## Reading text
===

Starbucks' former CEO Howard Schultz on Wednesday denied breaking the law in response to sharp criticism from Sen. Bernie Sanders, I-Vt., who accused the company of "the most aggressive and illegal union busting campaign in the modern history of our country."
In response to questions from Sanders during a Senate hearing, Schultz affirmed the right of workers to choose whether to unionize and defended the company's actions.
Starbucks "has not broken the law," Schultz said. "Let me set the tone for this very early on."
Schultz, who served as Starbucks CEO for over 20 years across three stints and stepped down from the position last week, said Starbucks has negotiated in "good faith" with employees as they've sought to unionize and obtain collective benefits.
More than a dozen decisions from federal officials have found that the company violated labor law in its response to a wave of union campaigns at its stores, according to the National Labor Relations Board, a federal agency.

===

[Collection entries]
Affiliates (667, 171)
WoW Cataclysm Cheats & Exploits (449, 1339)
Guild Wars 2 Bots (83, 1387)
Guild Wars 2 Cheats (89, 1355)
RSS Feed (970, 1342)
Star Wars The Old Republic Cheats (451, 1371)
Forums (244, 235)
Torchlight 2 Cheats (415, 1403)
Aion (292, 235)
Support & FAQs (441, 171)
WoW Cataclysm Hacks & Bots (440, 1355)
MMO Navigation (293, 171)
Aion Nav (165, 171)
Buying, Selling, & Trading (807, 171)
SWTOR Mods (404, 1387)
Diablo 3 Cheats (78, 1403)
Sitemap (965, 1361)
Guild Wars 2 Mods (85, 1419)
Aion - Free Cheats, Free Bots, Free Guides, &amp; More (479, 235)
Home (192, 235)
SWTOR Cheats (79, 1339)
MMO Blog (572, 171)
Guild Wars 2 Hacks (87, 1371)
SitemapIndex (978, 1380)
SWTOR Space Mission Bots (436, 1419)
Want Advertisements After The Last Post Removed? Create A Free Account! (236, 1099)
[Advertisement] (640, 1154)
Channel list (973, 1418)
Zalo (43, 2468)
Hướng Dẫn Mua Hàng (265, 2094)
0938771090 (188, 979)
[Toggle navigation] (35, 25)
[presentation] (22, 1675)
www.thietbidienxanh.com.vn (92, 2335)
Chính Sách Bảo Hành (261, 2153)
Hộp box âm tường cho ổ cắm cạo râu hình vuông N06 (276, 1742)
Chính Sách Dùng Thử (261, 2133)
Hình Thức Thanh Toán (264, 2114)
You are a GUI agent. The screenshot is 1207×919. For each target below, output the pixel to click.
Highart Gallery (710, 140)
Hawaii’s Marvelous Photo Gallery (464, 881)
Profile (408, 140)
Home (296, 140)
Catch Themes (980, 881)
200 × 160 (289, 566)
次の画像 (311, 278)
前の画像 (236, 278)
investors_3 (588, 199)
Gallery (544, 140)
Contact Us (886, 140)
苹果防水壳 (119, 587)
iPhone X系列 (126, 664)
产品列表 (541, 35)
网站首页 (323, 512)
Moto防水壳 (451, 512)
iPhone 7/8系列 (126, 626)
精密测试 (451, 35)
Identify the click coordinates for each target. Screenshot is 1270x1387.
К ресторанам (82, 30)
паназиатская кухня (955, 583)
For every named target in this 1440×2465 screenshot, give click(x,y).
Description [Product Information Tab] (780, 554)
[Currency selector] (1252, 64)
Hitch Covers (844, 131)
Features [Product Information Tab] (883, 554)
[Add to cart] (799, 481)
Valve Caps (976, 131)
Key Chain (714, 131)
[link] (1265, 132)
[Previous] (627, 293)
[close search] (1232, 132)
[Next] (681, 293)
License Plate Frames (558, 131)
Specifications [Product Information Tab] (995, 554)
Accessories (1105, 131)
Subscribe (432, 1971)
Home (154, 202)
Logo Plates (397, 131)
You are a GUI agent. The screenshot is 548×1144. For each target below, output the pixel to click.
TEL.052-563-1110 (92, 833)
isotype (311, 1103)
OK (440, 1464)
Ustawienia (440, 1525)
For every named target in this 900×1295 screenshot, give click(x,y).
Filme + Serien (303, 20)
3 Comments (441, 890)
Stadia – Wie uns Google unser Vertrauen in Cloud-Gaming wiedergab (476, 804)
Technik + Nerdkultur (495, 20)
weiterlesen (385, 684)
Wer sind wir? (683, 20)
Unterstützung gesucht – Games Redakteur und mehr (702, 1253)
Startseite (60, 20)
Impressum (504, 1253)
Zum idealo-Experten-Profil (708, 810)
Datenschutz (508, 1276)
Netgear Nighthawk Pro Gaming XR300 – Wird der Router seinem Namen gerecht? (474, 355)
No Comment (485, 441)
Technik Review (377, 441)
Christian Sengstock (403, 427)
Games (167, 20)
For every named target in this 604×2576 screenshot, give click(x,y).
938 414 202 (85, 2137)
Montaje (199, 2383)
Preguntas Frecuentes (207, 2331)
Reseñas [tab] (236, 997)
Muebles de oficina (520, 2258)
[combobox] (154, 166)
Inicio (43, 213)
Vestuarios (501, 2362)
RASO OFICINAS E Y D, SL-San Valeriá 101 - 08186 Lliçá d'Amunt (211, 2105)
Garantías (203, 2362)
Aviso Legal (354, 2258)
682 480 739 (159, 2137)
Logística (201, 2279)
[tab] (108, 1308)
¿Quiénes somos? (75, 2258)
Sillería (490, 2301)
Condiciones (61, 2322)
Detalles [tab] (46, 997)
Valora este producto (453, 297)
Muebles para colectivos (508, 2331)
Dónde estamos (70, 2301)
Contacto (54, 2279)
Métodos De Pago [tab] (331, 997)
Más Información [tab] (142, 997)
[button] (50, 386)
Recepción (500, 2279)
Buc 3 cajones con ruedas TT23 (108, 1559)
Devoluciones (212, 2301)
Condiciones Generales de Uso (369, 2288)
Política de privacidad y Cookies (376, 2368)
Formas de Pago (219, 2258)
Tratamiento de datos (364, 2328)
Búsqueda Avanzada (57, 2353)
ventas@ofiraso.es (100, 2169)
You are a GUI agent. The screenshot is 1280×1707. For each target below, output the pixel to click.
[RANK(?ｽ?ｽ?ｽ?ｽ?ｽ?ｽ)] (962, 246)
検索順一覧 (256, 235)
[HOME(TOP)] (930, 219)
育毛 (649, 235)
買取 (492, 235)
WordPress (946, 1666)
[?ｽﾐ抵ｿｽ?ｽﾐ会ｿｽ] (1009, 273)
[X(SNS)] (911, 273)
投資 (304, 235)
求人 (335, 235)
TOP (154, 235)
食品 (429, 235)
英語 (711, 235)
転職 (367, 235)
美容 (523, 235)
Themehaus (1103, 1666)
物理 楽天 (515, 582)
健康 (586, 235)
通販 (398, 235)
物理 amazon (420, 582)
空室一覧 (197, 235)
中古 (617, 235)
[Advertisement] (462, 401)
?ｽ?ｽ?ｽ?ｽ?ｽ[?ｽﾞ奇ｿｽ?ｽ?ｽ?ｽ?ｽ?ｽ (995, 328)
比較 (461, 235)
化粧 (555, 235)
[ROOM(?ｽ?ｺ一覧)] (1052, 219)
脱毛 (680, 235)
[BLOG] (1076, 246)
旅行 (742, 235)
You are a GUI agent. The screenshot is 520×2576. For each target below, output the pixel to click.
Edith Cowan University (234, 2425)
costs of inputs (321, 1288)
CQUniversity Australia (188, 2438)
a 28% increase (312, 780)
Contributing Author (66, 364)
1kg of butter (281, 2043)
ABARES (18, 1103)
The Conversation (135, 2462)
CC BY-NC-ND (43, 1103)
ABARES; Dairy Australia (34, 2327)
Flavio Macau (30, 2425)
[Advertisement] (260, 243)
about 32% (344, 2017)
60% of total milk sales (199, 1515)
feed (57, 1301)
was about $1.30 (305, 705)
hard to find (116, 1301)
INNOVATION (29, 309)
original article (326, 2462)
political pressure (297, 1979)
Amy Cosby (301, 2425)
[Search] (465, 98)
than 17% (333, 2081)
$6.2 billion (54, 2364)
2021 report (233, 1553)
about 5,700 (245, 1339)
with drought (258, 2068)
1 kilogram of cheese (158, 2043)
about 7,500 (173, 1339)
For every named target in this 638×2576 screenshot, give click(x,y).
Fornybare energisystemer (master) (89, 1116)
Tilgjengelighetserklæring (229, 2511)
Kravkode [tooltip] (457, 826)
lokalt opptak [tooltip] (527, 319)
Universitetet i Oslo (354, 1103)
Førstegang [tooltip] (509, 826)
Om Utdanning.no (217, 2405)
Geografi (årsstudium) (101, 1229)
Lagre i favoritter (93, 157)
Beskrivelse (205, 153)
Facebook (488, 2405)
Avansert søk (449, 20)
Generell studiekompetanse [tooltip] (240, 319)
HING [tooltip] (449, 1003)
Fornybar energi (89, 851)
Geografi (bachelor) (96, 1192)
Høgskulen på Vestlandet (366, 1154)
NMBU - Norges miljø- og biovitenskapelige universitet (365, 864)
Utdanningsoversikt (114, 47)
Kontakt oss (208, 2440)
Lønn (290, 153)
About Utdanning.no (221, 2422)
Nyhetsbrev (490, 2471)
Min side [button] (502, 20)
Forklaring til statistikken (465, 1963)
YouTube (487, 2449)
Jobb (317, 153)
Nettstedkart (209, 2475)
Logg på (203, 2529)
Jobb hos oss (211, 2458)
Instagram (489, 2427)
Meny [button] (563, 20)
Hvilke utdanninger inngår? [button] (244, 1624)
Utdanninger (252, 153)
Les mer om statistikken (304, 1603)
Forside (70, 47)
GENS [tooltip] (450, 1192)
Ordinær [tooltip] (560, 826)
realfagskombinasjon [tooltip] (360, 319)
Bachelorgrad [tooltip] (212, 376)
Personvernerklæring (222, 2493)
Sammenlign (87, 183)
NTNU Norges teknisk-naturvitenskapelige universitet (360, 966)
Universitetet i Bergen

===

## Activities
A. According to the article about Howard Schultz and Starbucks, what led Schultz to deny that the company had broken the law? Answer in one to three sentences.
B. List every word or passage that appears in quotation marks in the article about Howard Schultz and Starbucks.
C. Extend the article about Howard Schultz and Starbucks by writing the next paragraph.

## Answer set
A. Schultz was responding to sharp criticism from Sen. Bernie Sanders during a Senate hearing. Sanders had accused Starbucks of "the most aggressive and illegal union busting campaign in the modern history of our country."

B.
- "the most aggressive and illegal union busting campaign in the modern history of our country."
- "has not broken the law,"
- "Let me set the tone for this very early on."
- "good faith"

C.
Roughly 290 of almost 9,000 company-owned stores in the U.S. have voted to unionize. However, workers have yet to sign a union contract at a single location.
Earlier this month, an administrative judge ruled that Starbucks had committed "egregious and widespread misconduct" in its effort to prevent unionization at some of its stores.
The judge, Michael A. Rosas, mandated the company reinstate several workers and Schultz read a notice to employees, among other remedies.
More than 500 formal allegations of labor law violations have been filed against Starbucks with regional offices of the NLRB, the agency said this month.
In all, 13 decisions have ordered remedies for unfair labor practices committed by Starbucks, including the reinstatement of 22 employees, the NLRB said. Some of those decisions have been appealed, the agency added.
Schultz characterized the findings against Starbucks as "allegations," adding that the company is "confident that those allegations will be proven false."
Workers United, the labor organization organizing Starbucks workers, said in a statement that it welcomed the Senate hearing as a venue for Schultz to face accountability for his response to the union campaign.
"We're hopeful for change," a Workers United spokesperson said. "We're hopeful that this hearing moves the needle forward for baristas and workers all across the country."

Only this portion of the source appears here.